The experts of the AmRating National Rating Agency, affiliated with ArmInfo IC expressed this opinion in the annual review on the state of the country's banking system (Industry report of Armenian banks).
According to analysts, the state of economic activity in the country will largely depend on the intensification and, if possible, the full implementation of budgeted capital expenditures, on the one hand, and the CBA's monetary policy, on the other.
According to experts, this could include monetary policy aimed at avoiding its further tightening in order to maintain credit activity and economic growth mechanisms in the context of managing the exchange rate as an additional tool to curb inflation.
According to experts, the possible reduction of remittances from Russia will have little effect on the decline in domestic demand due to changes in the structure of remittances in recent years. Moreover, their decline can be fully compensated for not only by seasonality, as it was before, but by a constant, all-season, significant increase in "immigration" and tourist flows to the country, including from Russia, whose citizens, due to Western sanctions, will be limited in the choice of inexpensive places for recreation and remote work, one of the comfortable destinations of which is Armenia.
"It is also difficult to agree with the forecasts of international organizations and rating agencies regarding the reduction in imports due to the fall in aggregate demand and rising prices. Sanctions restrictions in the field of transportation between Russia and the West, in our opinion, will stimulate a significant increase in parallel imports of goods to Russia from Armenia that are not subject to Western sanctions restrictions.

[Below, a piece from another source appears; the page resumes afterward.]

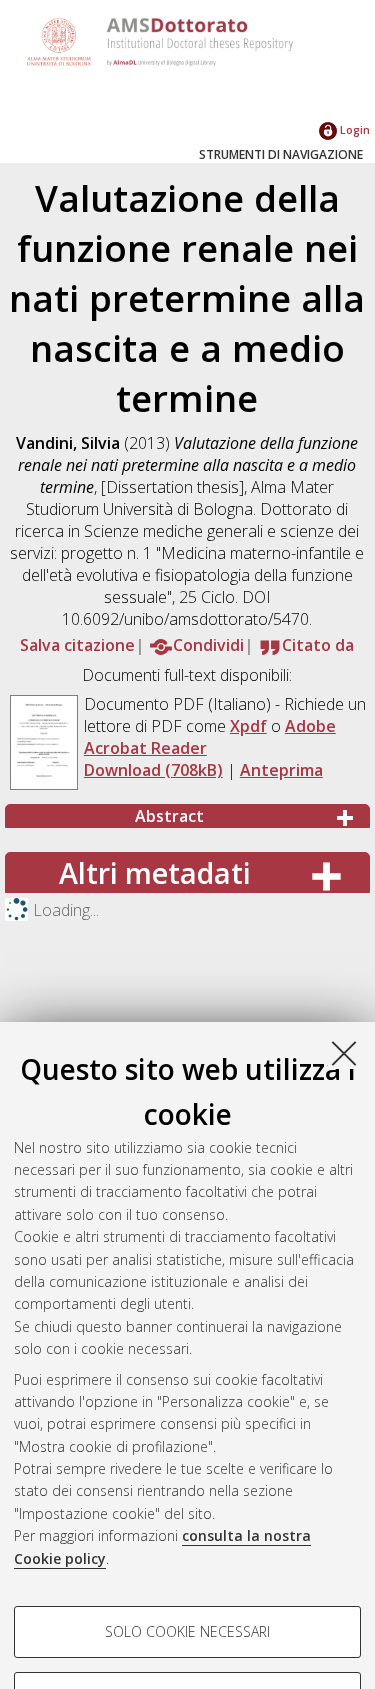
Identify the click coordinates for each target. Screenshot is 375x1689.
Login (353, 129)
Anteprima (281, 770)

Armenia, of course, will start earning on the re-export of large volumes of non-sanctioned goods as well>, analysts say.
The success of the process of increasing productivity and expanding the "import-substituting" assortment for the sanctioned Russia and Belarus will depend on a competent stimulating industrial policy based on the effective implementation of programs to subsidize interest rates and other "paternalistic" measures to modernize and expand production and enhance foreign trade.
Armenia, for which Russia, then China and the EU countries (mining raw materials) are today the main trading partners, has a chance to get out of the current global economic and geopolitical crisis without significant losses, with economic growth in 2022 in the range of 2-2, 5%.